Lebesgue's differentiation theorem states that if $x$ is a point in $\mathbb{R}^n$ and $f:\mathbb{R}^n\rightarrow\mathbb{R}$ is a Lebesgue integrable function, then the limit of $\frac{\int_B f d\lambda}{\lambda(B)}$ over all balls $B$ centered at $x$ as the diameter of $B$ goes to $0$ is equal almost everywhere to $f(x)$. But if you replace balls with other kinds of set with diameter going to $0$, this need not be true. For instance it need not be true if you replace balls with rectangles.

But I just came across a journal paper which shows that if you take the collection of all "tubes" in $\mathbb{R}^n$ oriented in certain directions, then the Lebesgue differentiation holds true for this collection for $L^p$ functions with $p>1$. But my question is, what exactly is a tube in $\mathbb{R}^n$ as the term is used in this paper? The paper doesn't provide any definition as far as I can tell.

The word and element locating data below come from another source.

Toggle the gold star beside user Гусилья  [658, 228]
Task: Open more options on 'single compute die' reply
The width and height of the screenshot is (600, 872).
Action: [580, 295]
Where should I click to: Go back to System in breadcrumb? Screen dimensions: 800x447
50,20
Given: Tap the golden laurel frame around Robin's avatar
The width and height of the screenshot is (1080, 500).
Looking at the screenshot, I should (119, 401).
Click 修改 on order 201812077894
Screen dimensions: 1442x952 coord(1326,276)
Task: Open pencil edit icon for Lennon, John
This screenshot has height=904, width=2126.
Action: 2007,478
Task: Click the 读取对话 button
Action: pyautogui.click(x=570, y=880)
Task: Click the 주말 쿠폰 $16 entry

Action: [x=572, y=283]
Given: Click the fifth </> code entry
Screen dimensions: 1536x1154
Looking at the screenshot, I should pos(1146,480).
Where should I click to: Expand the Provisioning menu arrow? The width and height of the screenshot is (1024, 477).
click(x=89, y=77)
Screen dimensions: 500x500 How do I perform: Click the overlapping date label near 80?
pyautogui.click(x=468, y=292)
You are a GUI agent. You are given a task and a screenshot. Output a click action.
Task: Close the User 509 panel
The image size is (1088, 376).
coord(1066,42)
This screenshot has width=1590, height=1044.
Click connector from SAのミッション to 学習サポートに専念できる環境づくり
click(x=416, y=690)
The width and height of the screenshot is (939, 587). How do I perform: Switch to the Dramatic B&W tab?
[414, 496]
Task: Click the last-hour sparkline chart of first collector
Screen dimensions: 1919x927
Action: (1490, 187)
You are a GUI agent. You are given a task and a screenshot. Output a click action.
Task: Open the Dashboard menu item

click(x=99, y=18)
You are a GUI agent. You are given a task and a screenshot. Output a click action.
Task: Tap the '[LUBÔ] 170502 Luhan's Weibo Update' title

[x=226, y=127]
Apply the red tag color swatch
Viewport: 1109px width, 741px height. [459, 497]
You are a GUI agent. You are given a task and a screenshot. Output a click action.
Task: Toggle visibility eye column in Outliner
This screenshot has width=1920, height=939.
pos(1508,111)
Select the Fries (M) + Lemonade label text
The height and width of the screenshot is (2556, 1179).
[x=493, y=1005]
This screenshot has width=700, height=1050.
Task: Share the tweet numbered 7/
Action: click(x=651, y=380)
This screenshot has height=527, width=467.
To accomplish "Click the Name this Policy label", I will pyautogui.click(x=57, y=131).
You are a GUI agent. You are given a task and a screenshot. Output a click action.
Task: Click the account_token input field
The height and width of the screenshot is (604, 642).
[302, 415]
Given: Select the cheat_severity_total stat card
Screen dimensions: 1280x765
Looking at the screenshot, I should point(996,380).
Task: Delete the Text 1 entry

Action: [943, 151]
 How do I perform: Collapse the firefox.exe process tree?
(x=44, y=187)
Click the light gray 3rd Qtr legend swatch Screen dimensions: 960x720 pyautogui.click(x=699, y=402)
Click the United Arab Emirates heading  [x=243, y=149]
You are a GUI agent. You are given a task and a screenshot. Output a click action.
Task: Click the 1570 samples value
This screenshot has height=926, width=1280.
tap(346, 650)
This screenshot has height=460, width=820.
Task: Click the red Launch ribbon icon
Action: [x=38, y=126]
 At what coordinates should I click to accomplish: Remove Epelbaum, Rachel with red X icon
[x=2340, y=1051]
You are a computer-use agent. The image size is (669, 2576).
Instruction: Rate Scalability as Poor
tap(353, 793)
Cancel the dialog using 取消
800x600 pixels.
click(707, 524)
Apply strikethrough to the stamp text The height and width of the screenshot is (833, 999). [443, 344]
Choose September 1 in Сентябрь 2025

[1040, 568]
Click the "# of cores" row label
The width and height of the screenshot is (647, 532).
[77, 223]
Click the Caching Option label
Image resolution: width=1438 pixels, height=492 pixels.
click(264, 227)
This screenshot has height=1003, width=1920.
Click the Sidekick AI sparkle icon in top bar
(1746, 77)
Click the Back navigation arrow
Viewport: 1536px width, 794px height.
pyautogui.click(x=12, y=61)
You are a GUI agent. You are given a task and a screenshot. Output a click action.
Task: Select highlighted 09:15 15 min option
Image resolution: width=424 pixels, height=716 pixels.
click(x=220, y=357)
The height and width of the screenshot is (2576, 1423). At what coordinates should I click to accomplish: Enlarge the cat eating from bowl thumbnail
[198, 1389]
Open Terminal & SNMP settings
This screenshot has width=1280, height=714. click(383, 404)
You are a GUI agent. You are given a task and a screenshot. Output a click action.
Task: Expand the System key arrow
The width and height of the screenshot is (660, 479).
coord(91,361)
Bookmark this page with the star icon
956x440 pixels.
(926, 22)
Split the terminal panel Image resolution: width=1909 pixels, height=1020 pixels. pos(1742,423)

Is it like a cylinder, or what?

Answer 1

Based on reference 19 in the paper you linked, on page 224 of the corresponding article (or page 11 in the .pdf), it looks like a tube is the same as an "oriented" cylinder, and is determined by a direction $\gamma\in S^{n-1}$, and two parameters: a height, and a radius of the cylinder itself.

Answer 2

It should be a $n$ dimensional cylinder right? So pick a disk in $\mathbb{R}^{n-1}$ then map it's point set, $(x_1,\dots,x_{n-1},0)$ to $(x_1,\dots,x_{n-1},z)$ where $z \in \mathbb{R}$.

For the usual space, $n=3$, you get a regular cylinder which has it's base disk as a subset of the xy-plane.